Pria yang pernah menjabat Staf Khusus Kementerian Sekretaris Negara pada 2006-2007 itu menjelaskan, masa jeda JK sebagai wapres memutus makna Pasal 7 UUD 1945. Margarito yakin, beleid itu lahir dalam konteks membatasi kekuasaan yang terjadi berturut-turut.
“Karena merujuk peristiwa Pak Soeharto yang berkali-kali menjadi presiden. Silakan cek perdebatan di BP (Badan Pekerja) MPR saat itu,” kata Margarito.
Margarito menyarankan agar pemerintah atau masyarakat meminta pandangan MK. Menurut dia, perbaikan aturan soal pencalonan capres/cawapres di UU Pemilu hanya bisa dilakukan dengan meminta fatwa ke MK.
Respons JK Soal Peluangnya Menjadi Cawapres
JK angkat suara dan berterima kasih kepada orang atau kelompok yang menginginkan dirinya kembali menjadi wakil presiden. Namun, JK menjawabnya dengan diplomatis bahwa konstitusi menjadi rujukan.
“Saya tentu tidak bisa memberikan komentar, saya berterima kasih atas usulan itu tapi akhirnya kembali kepada konstitusi,” kata JK usai memberikan pengarahan dalam acara Rapat Pimpinan Nasional Institut Lembang 9 di Jakarta, Senin (26/2/2018).
Menurut pria asal Sulawsi Selatan ini, larangan presiden dan wakil presiden menjabat lebih dari dua periode muncul karena tidak mengulang Soeharto yang berkuasa puluhan tahun.
“Waktu Orde Baru pada saat itu, Pak Harto tanpa batas. Kita menghargai itu, menghargai konstitusi itu, walaupun memang ada debatnya ada argumentasi-argumentasi lain,” kata JK.

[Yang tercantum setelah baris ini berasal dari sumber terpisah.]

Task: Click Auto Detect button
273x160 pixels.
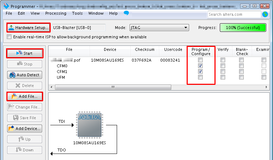Action: 25,75
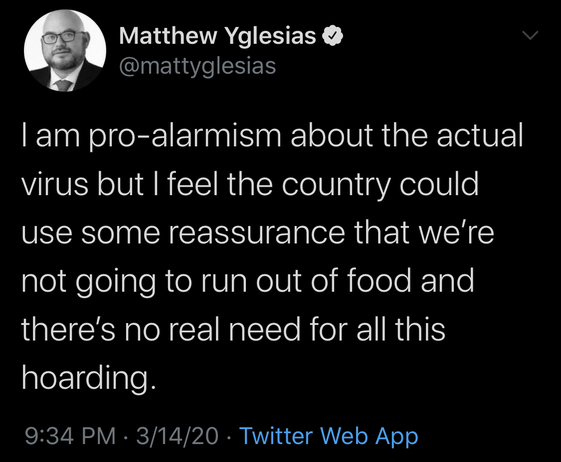Click the glasses on the avatar photo
Image resolution: width=561 pixels, height=462 pixels.
tap(59, 37)
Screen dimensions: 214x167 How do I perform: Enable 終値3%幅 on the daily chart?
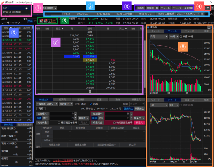pos(181,36)
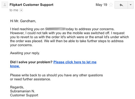
Task: Click the "Awaiting your reply." line
Action: [25, 53]
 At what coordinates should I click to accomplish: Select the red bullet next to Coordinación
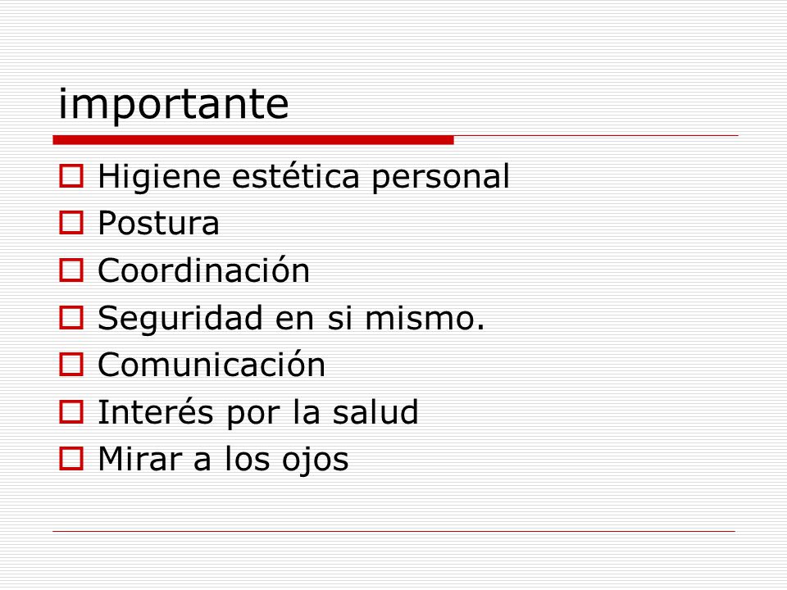click(x=71, y=270)
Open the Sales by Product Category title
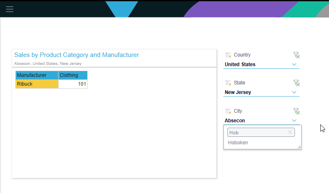The height and width of the screenshot is (193, 329). coord(76,55)
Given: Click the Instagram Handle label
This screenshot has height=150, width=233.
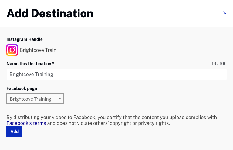Looking at the screenshot, I should coord(25,39).
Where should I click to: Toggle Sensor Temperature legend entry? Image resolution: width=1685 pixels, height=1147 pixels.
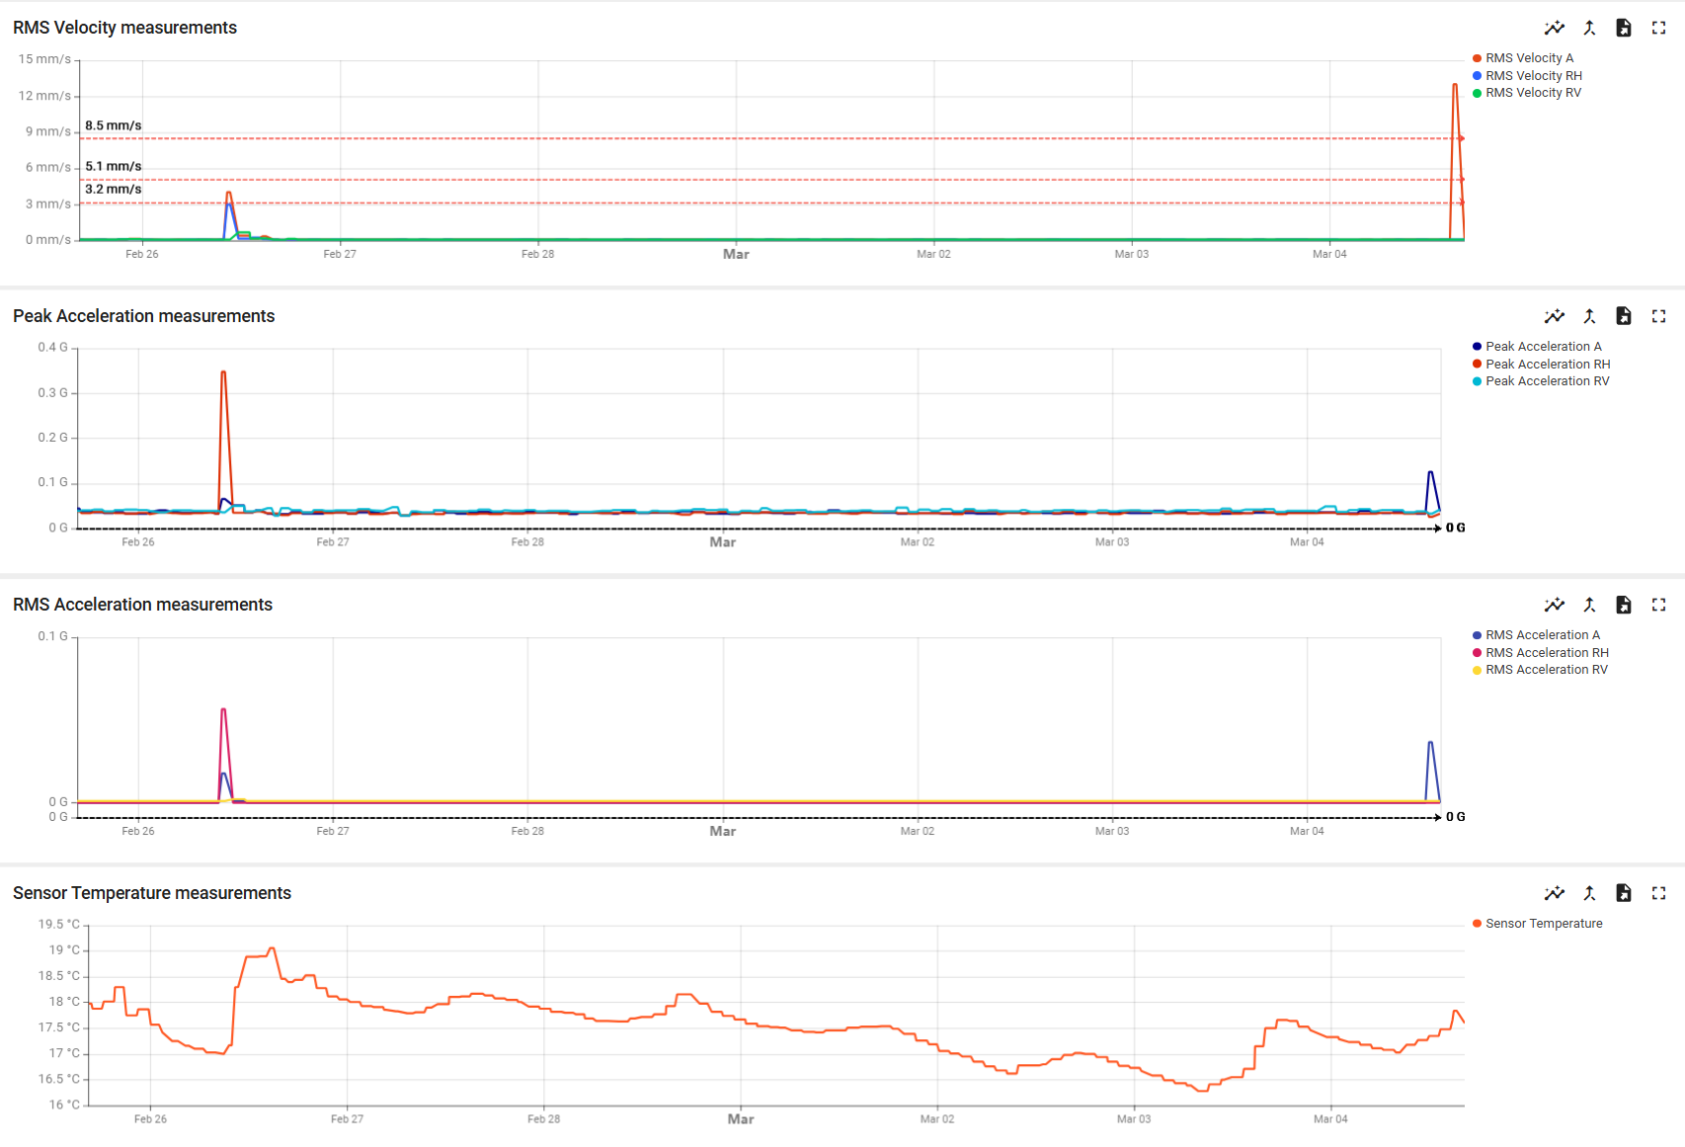1544,924
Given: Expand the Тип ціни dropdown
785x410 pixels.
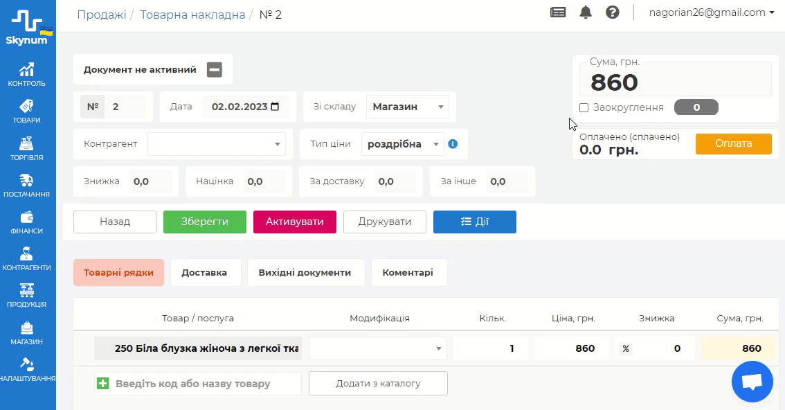Looking at the screenshot, I should pyautogui.click(x=404, y=144).
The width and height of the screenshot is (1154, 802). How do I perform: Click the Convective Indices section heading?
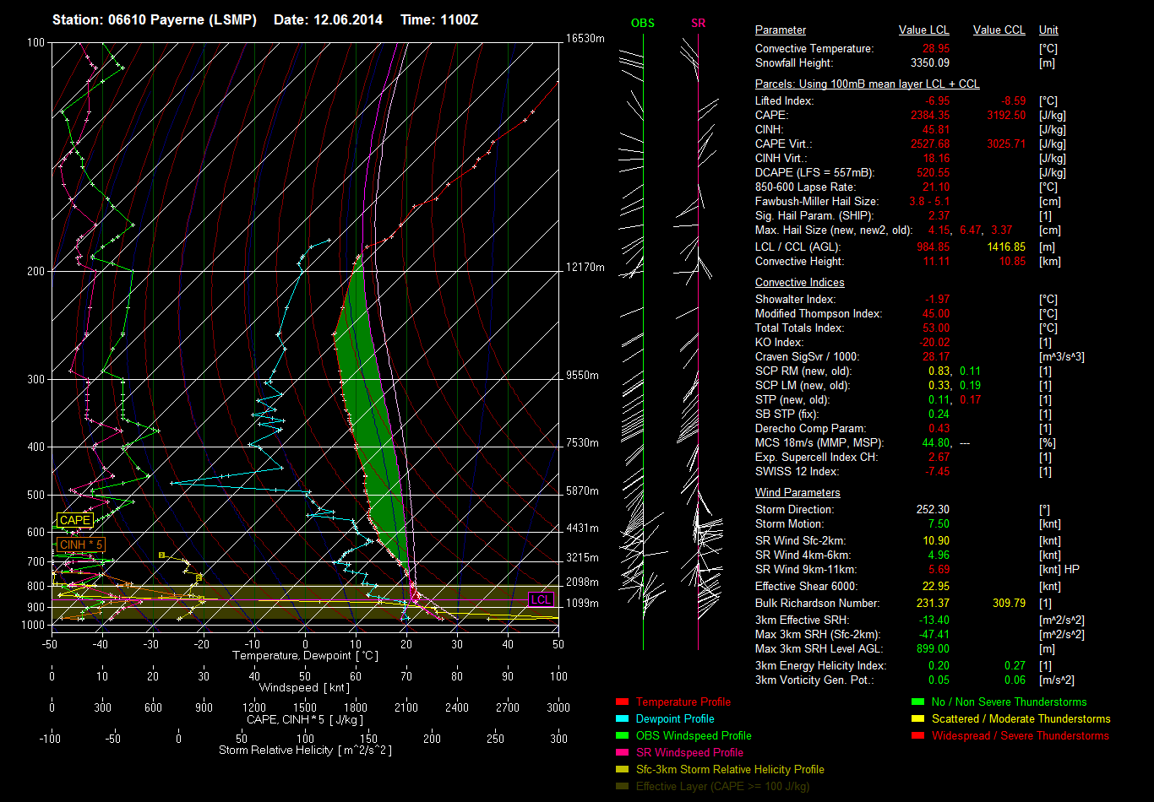click(799, 283)
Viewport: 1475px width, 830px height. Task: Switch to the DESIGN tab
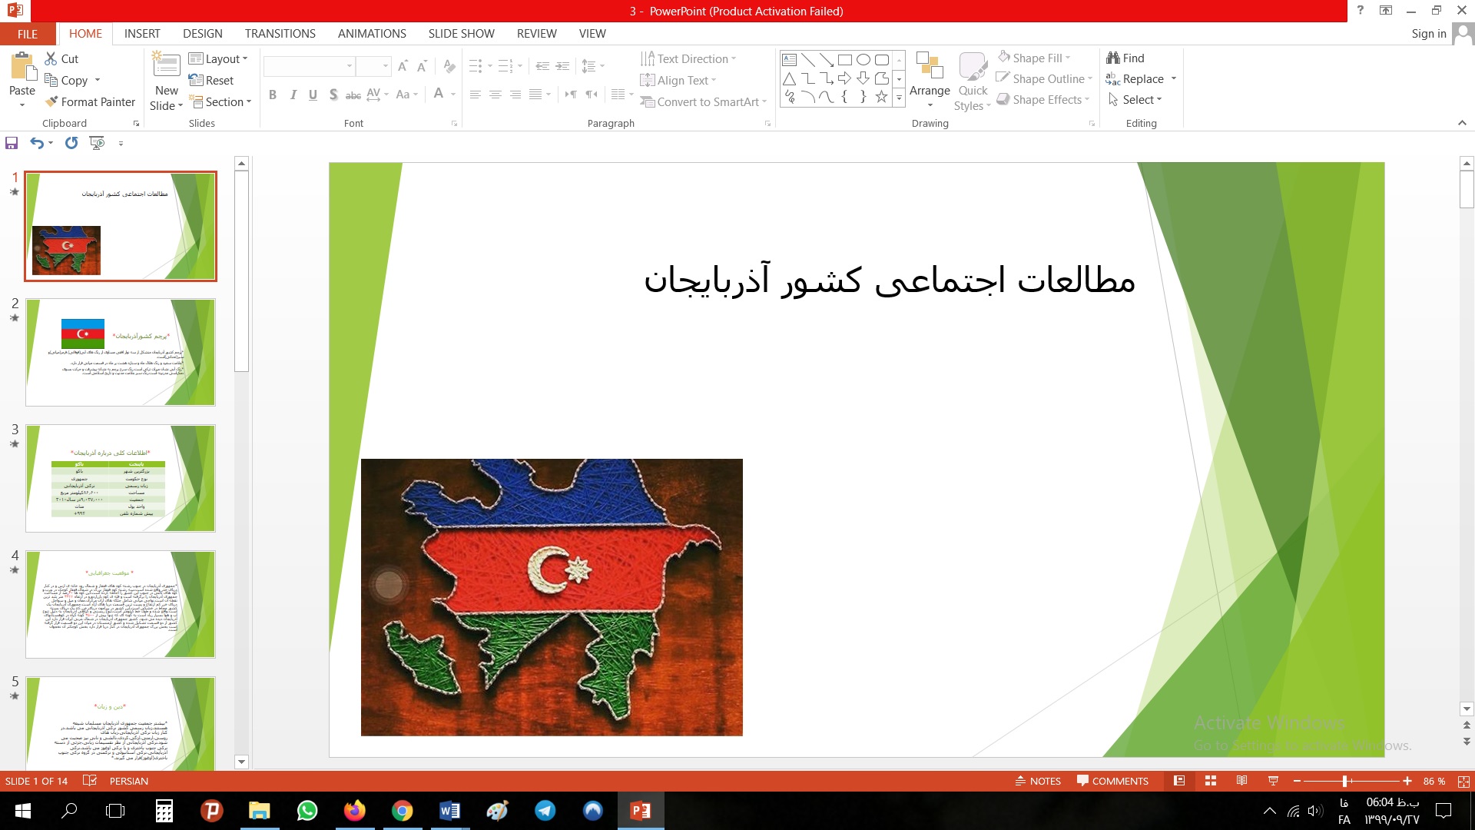coord(202,34)
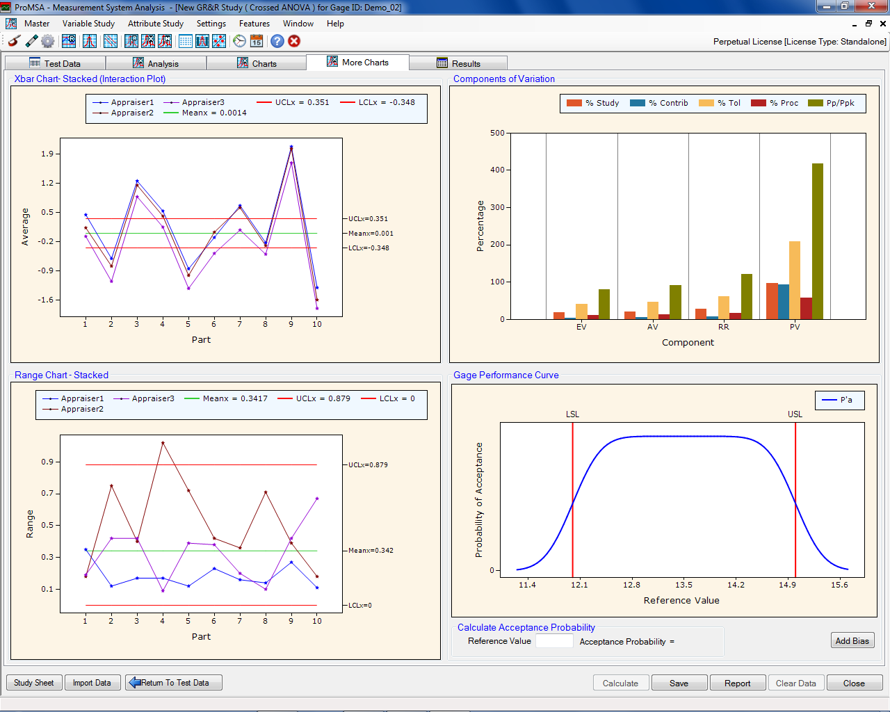Switch to the Analysis tab
890x712 pixels.
(x=156, y=63)
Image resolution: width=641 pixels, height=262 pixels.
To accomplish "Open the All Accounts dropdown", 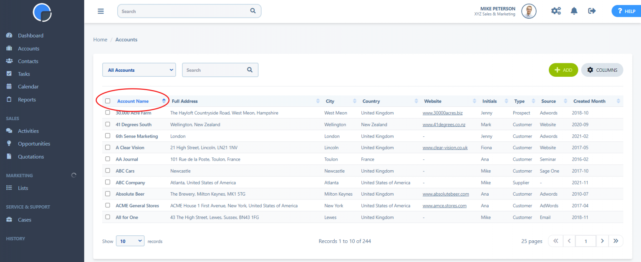I will point(139,70).
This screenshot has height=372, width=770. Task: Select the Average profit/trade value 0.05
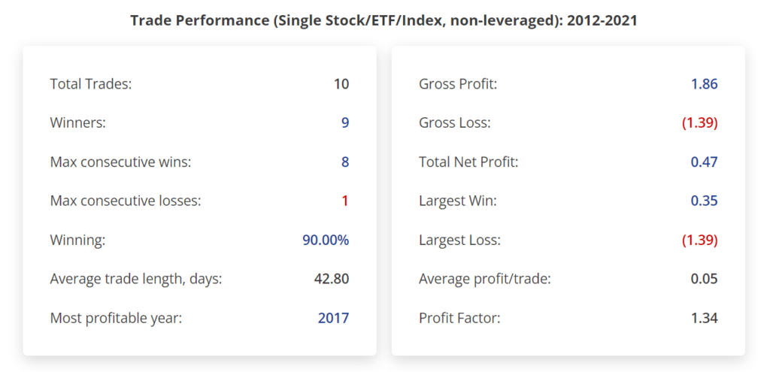tap(705, 280)
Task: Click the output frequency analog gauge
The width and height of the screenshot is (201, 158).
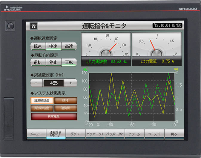Action: pos(106,45)
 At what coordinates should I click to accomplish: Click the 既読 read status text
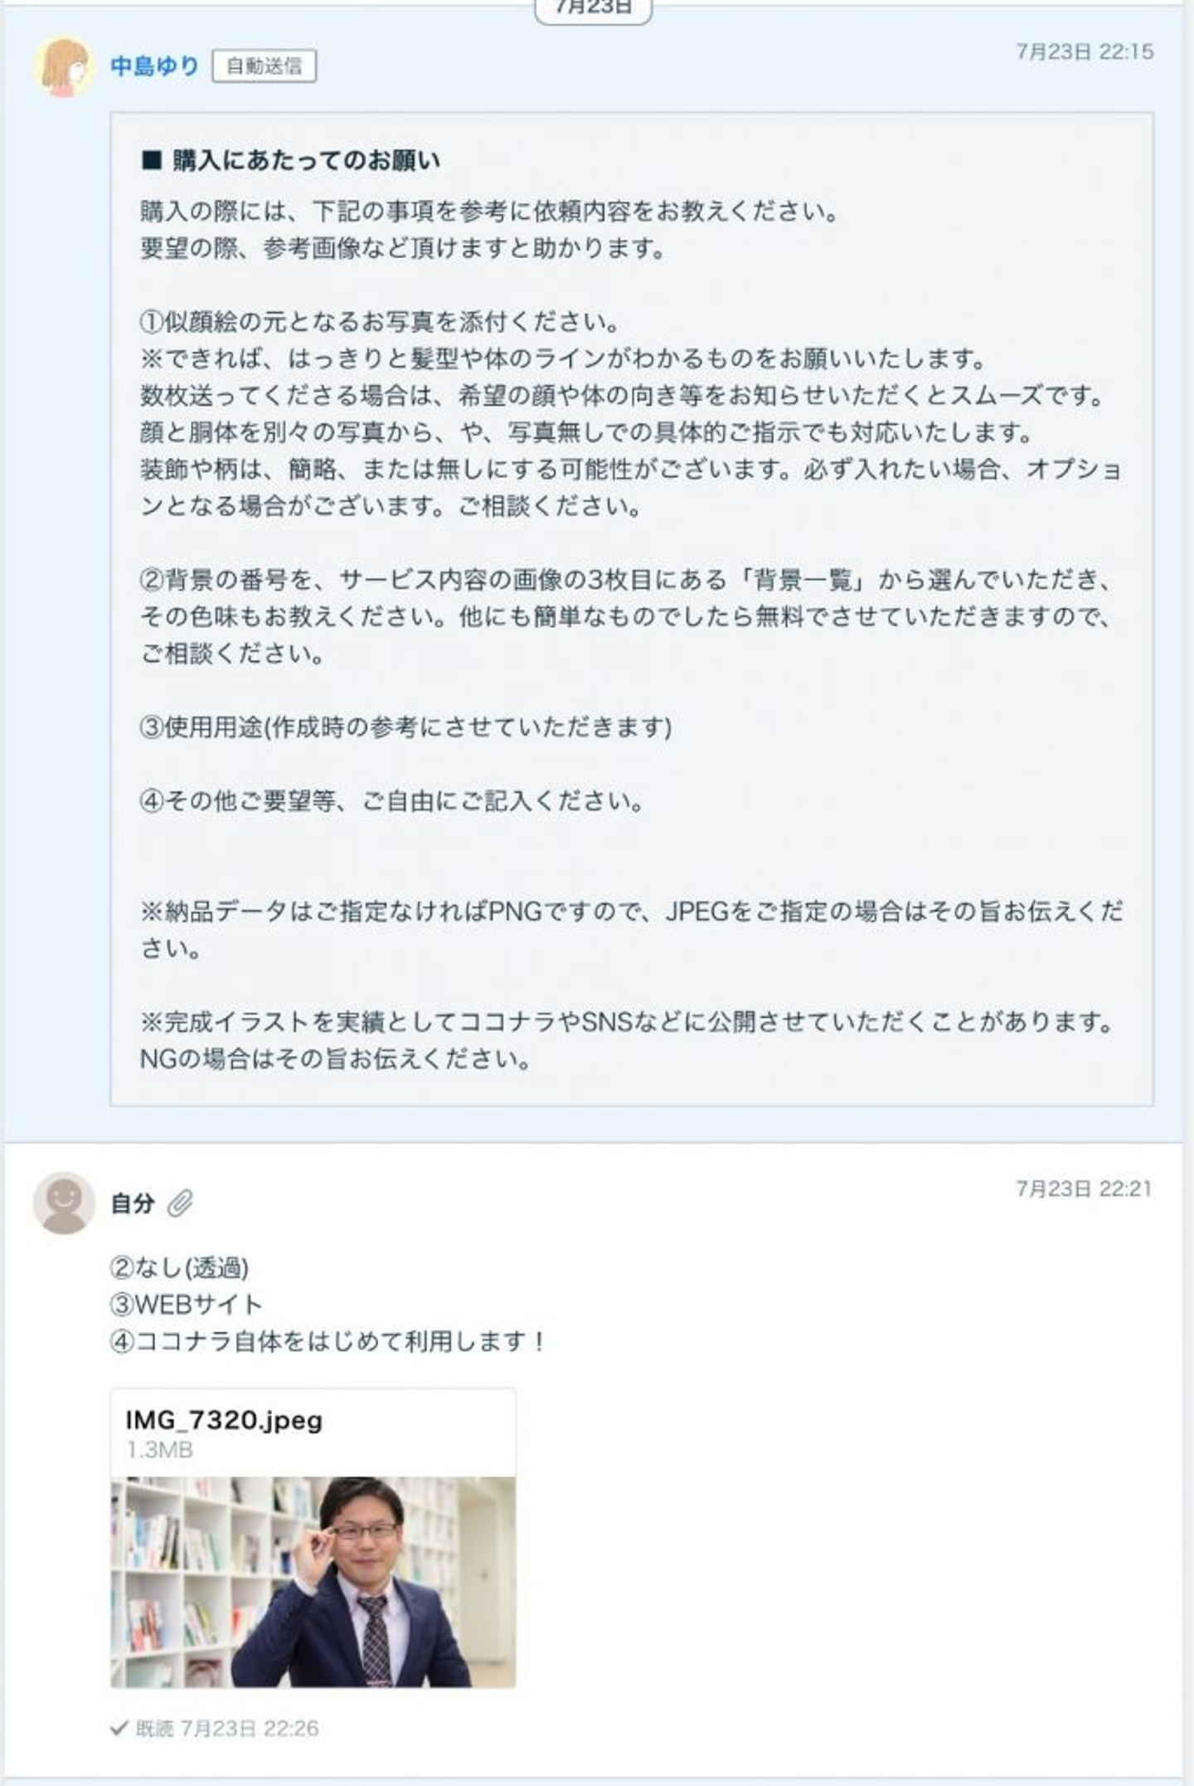tap(154, 1729)
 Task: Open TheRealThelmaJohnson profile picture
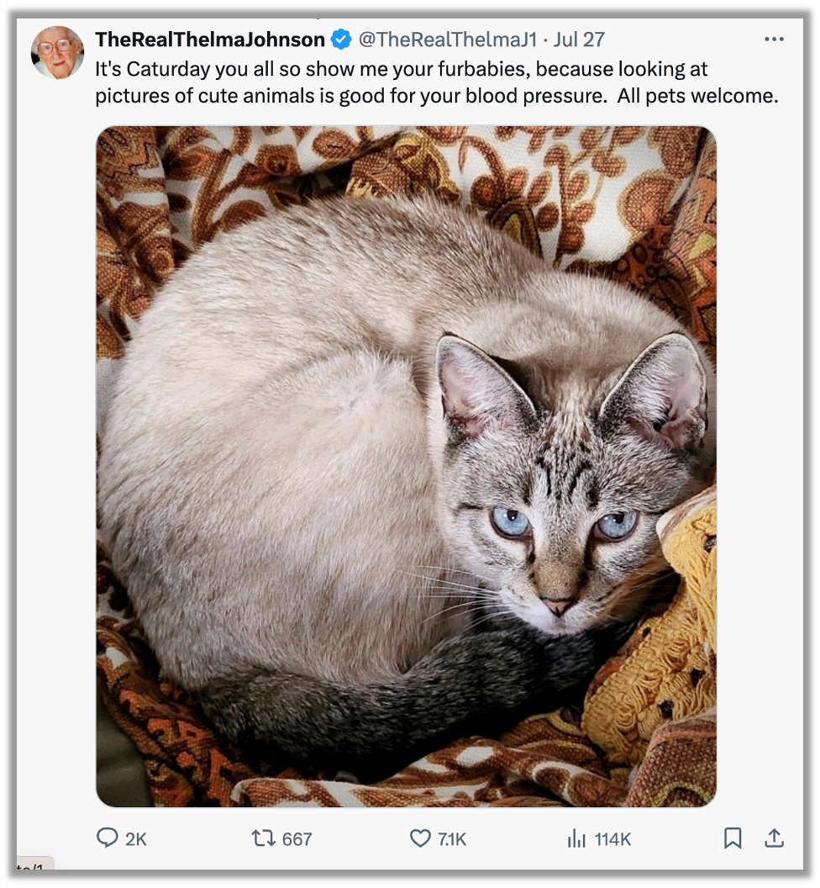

JK juga sempat bercanda soal dirinya sebagai satu-satunya orang di Indonesia yang paling banyak mengikuti ajang Pilpres. JK memang sudah tiga kali mengikuti ajang Pilpres, satu kali sebagai capres dan dua kali sebagai wapres. “Dua kali menang dan satu kali kalah,” kata JK.
Kemendagri Cari Celah
Tjahjo Kumolo berencana meminta fatwa MK karena beleid soal batasan periode jabatan wapres dinilainya multitafsir. Upaya dari Tjahjo ini bisa dimaknai sebagai upaya pemerintah meminta penegasan soal ketentuan tata negara, atau juga sebagai upaya mencari celah agar sosok seperti JK kembali melaju sebagai wapres.
"Saya, secara lisan, sudah diskusi dengan Ketua KPU (Arief Budiman) dan tim kami di Kemendagri sudah mencoba menelaah karena pengertian dua kali, dua periode, itu berturut-turut atau tidak. Kalau perlu, minta fatwa MK karena kan menyangkut tata negara," kata Mendagri ditemui di kantornya, Senin (26/2/2018) siang.
Tjahjo menjelaskan, bunyi Pasal 7 UUD 1945 multitafsir karena tidak menjelaskan apakah larangan dua kali menjabat berlaku secara berturut-turut atau tidak.
"Saya kira tidak ada masalah karena ini abu-abu ya menurut saya, apakah pengertian dua kali masa jabatan itu berturut-turut atau bisa ada tenggat waktunya. Saya kira ini perlu duduk bersama, ini multitafsir, kan Pak JK ada tenggang waktunya," jelas Tjahjo seperti dikutip Antara.
Keinginan Tjahjo minta fatwa MK mendapat dukungan Komisioner KPU RI, Ilham Saputra. Namun, Komisioner KPU lainnya, yakni Wahyu Setiawan berkata, ada larangan pejabat politik menduduki posisi dua kali dalam posisi yang sama.
“Jadi ukurannya bukan berturut-turut, tapi adalah menduduki jabatan yang sama dua kali,” kata Wahyu kepada wartawan.